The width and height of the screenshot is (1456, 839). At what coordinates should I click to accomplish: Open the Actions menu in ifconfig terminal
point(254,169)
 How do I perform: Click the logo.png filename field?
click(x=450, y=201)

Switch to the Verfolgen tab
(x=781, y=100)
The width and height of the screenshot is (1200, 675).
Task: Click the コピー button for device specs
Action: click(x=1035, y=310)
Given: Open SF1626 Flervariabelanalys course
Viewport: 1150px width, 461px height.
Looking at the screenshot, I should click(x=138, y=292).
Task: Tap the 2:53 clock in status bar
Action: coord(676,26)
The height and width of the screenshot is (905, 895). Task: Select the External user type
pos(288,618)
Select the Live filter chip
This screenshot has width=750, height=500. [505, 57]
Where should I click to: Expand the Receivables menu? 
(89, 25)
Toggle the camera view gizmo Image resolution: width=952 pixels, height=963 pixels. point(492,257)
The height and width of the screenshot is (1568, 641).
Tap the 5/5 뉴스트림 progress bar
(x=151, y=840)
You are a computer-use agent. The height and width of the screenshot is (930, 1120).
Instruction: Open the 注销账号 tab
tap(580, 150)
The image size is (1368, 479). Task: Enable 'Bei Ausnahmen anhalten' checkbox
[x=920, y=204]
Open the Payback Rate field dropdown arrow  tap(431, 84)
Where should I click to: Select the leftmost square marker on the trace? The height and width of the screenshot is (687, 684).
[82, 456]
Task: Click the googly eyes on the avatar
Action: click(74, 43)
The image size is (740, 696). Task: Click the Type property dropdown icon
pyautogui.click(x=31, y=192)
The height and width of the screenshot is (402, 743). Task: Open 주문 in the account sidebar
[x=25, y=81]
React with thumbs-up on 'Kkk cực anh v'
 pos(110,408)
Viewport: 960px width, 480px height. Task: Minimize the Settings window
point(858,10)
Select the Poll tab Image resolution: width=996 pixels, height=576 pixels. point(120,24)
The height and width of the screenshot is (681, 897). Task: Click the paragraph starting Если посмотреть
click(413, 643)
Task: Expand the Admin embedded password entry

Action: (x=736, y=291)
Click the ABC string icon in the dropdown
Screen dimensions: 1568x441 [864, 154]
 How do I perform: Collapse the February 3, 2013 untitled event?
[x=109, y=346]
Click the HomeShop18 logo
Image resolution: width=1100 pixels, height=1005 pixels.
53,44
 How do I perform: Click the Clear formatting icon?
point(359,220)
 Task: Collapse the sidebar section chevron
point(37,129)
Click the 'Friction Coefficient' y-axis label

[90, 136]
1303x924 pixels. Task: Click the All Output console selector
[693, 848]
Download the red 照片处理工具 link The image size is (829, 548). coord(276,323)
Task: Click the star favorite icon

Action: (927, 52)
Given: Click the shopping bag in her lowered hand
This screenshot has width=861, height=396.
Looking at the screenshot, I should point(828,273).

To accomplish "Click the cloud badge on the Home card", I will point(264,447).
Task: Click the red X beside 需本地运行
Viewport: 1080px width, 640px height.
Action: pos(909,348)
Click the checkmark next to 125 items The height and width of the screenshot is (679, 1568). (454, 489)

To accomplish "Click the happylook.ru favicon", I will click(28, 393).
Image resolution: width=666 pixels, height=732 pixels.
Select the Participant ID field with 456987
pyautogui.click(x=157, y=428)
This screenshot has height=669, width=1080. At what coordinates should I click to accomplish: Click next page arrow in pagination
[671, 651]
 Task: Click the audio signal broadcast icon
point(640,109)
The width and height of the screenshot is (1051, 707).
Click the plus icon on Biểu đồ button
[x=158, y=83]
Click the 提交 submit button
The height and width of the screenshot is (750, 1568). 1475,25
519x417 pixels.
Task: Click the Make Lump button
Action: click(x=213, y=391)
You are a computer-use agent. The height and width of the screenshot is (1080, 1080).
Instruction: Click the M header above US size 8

● ACTION ITEM: How many lines of the data contain the word "computer"? Answer with the number alone.

● FINISHED TASK: 2